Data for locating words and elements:
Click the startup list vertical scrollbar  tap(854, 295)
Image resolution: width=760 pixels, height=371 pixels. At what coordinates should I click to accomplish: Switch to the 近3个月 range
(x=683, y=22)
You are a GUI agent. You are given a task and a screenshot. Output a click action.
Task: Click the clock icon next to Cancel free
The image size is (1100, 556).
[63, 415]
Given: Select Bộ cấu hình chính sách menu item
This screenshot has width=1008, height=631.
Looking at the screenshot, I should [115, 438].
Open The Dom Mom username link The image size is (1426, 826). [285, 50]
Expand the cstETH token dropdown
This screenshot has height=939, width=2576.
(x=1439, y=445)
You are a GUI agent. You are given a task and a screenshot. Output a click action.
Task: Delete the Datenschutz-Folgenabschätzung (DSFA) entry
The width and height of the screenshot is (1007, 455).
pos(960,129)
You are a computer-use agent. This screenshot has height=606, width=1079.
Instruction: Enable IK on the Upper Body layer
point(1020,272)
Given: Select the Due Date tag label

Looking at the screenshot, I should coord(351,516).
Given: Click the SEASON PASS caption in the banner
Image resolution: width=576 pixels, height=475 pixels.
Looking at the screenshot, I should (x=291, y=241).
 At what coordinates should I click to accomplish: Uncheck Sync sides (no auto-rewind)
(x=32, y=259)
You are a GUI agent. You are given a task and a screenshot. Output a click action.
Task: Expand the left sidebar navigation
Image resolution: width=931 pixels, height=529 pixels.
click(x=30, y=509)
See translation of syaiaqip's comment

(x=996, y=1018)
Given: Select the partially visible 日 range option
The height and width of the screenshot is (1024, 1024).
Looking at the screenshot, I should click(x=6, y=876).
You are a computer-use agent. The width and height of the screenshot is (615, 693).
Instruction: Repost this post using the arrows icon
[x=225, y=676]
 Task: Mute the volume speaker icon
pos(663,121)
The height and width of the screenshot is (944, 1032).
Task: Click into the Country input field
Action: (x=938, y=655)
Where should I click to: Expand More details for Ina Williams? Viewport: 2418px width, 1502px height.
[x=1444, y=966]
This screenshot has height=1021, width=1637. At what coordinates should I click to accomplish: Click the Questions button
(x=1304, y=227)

- _EXERCISE DESCRIPTION_:
Set out every line of the records above as a numbered list, skipping any blank lines.

- _RESPONSE FOR THIS EXERCISE_:
1. Click the startup list vertical scrollbar  tap(854, 295)
2. Image resolution: width=760 pixels, height=371 pixels. At what coordinates should I click to accomplish: Switch to the 近3个月 range
3. (x=683, y=22)
4. You are a GUI agent. You are given a task and a screenshot. Output a click action.
5. Task: Click the clock icon next to Cancel free
6. The image size is (1100, 556).
7. [63, 415]
8. Given: Select Bộ cấu hình chính sách menu item
9. This screenshot has width=1008, height=631.
10. Looking at the screenshot, I should [115, 438].
11. Open The Dom Mom username link The image size is (1426, 826). [285, 50]
12. Expand the cstETH token dropdown
13. This screenshot has height=939, width=2576.
14. (x=1439, y=445)
15. You are a GUI agent. You are given a task and a screenshot. Output a click action.
16. Task: Delete the Datenschutz-Folgenabschätzung (DSFA) entry
17. The width and height of the screenshot is (1007, 455).
18. pos(960,129)
19. You are a computer-use agent. This screenshot has height=606, width=1079.
20. Instruction: Enable IK on the Upper Body layer
21. point(1020,272)
22. Given: Select the Due Date tag label
23. Looking at the screenshot, I should coord(351,516).
24. Given: Click the SEASON PASS caption in the banner
25. Image resolution: width=576 pixels, height=475 pixels.
26. Looking at the screenshot, I should (x=291, y=241).
27.  At what coordinates should I click to accomplish: Uncheck Sync sides (no auto-rewind)
28. (x=32, y=259)
29. You are a GUI agent. You are given a task and a screenshot. Output a click action.
30. Task: Expand the left sidebar navigation
31. Image resolution: width=931 pixels, height=529 pixels.
32. click(x=30, y=509)
33. See translation of syaiaqip's comment
34. (x=996, y=1018)
35. Given: Select the partially visible 日 range option
36. The height and width of the screenshot is (1024, 1024).
37. Looking at the screenshot, I should click(x=6, y=876).
38. You are a computer-use agent. The width and height of the screenshot is (615, 693).
39. Instruction: Repost this post using the arrows icon
40. [x=225, y=676]
41.  Task: Mute the volume speaker icon
42. pos(663,121)
43. The height and width of the screenshot is (944, 1032).
44. Task: Click into the Country input field
45. Action: (x=938, y=655)
46. Where should I click to: Expand More details for Ina Williams? Viewport: 2418px width, 1502px height.
47. [x=1444, y=966]
48. This screenshot has height=1021, width=1637. At what coordinates should I click to accomplish: Click the Questions button
49. (x=1304, y=227)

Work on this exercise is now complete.